Interpretation of Metrics¶
Read Throughput (903,560 rec/sec)¶
- Definition: Records deserialized from ISO 2709 bytes per second
- Measurement: MarcReader.read_record() on streaming input
- Significance: Maximum speed mrrc can parse binary MARC data
- Comparison basis: All candidate formats evaluated on same 10k_records.mrc file
Write Throughput (~789,405 rec/sec estimated)¶
- Definition: MarcRecord objects serialized to ISO 2709 bytes per second
- Measurement: MarcWriter.write_record() for each record
- Significance: Maximum speed mrrc can generate binary MARC output
- Comparison basis: Candidate formats measured on internal MarcRecord representation
Compression Ratio (96.77%)¶
- Definition: Percentage reduction in size after gzip -9
- Formula:
(1 - gzip_size / raw_size) × 100% - Interpretation: ISO 2709 is highly compressible; formats achieving >95% are roughly equivalent
- Significance: Most binary MARC formats compress similarly due to repetitive structure
Freeze Declaration¶
This baseline is FROZEN and represents the permanent reference point.

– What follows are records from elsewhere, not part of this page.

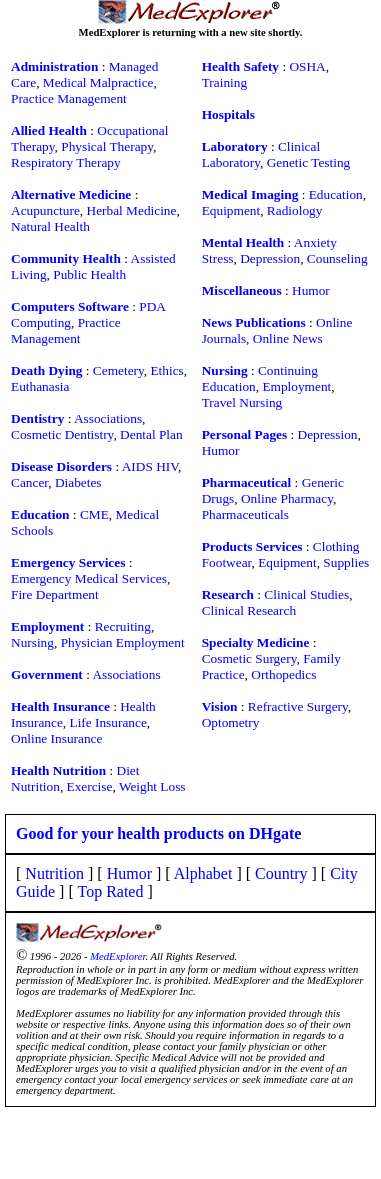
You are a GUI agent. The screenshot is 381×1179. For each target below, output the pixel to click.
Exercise (90, 786)
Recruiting (123, 626)
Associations (108, 418)
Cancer (29, 482)
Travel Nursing (242, 402)
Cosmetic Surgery (249, 658)
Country (281, 873)
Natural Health (50, 226)
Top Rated (110, 891)
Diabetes (78, 482)
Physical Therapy (107, 146)
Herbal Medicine (132, 210)
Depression (270, 258)
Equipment (231, 210)
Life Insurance (107, 722)
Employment (296, 386)
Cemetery (118, 370)
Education (336, 194)
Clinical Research (249, 610)
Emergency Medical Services (89, 578)
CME (94, 514)
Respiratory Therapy (66, 162)
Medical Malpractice (98, 82)
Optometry (231, 722)
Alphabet (203, 873)
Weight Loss (152, 786)
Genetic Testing (309, 162)
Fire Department (55, 594)
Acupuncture (45, 210)
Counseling (337, 258)
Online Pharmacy (287, 498)
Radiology (295, 210)
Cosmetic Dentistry (62, 434)
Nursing (32, 642)
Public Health (89, 274)
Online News (288, 338)
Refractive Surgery (298, 706)
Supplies (346, 562)
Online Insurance (56, 738)
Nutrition (54, 873)
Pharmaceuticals (245, 514)
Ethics (166, 370)
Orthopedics (283, 674)
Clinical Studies (306, 594)
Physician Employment (123, 642)
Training (224, 82)
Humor (311, 290)
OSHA (307, 66)
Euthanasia (40, 386)
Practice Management (69, 98)
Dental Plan (151, 434)
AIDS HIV (150, 466)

Constraints on Future Changes¶
PROHIBITED: - ❌ Retroactive adjustments to these metrics - ❌ Re-running benchmarks with different compiler flags and updating this document - ❌ "Optimizing" the baseline upward to improve format comparisons - ❌ Changing test dataset after baseline is established
REQUIRED for Environment Changes: - ✅ If Rust version changes significantly (e.g., 1.92 → 2.0), create a NEW baseline document (BASELINE_ISO2709_RUST_2_0.md) - ✅ If CPU/system changes (e.g., different hardware), create a NEW baseline document with environment prefix - ✅ If test data changes (10k_records.mrc modified), create a NEW baseline document with version suffix
Why Frozen?¶
- Prevents cherry-picking: Guarantees all formats evaluated against same reference
- Prevents regression creep: Ensures baseline isn't "improved" to make poor formats look better
- Enables reproducibility: Future evaluations can reference this exact baseline
- Supports recommendations: All verdicts are tied to this specific environment and metrics
Date & Version Control¶
- Baseline updated: 2026-01-14
- Rust version: 1.92.0 (2025-12-08)
- Criterion.rs version: As specified in Cargo.lock (see
cargo tree) - Benchmark script:
benches/marc_benchmarks.rs
References¶
- Benchmark code: benches/marc_benchmarks.rs
- Test dataset: tests/data/fixtures/10k_records.mrc
- Evaluation framework: EVALUATION_FRAMEWORK.md
- Evaluation template: TEMPLATE_evaluation.md
Appendix: How to Reproduce This Baseline¶
To verify these metrics on your own system:
# 1. Check Rust version
rustc --version
cargo --version
# 2. Run read benchmark
cargo bench --bench marc_benchmarks -- read_10k_records
# 3. Run roundtrip benchmark
cargo bench --bench marc_benchmarks -- roundtrip_10k_records
# 4. Measure file sizes
wc -c tests/data/fixtures/10k_records.mrc
gzip -9 < tests/data/fixtures/10k_records.mrc | wc -c
# 5. Calculate compression ratio
# compression_ratio = (1 - gzipped_size / raw_size) * 100
Note: Results may vary by ±5% due to system load and CPU thermal throttling. On Apple Silicon (M1/M2/M3/M4), consistent performance is expected within these bounds.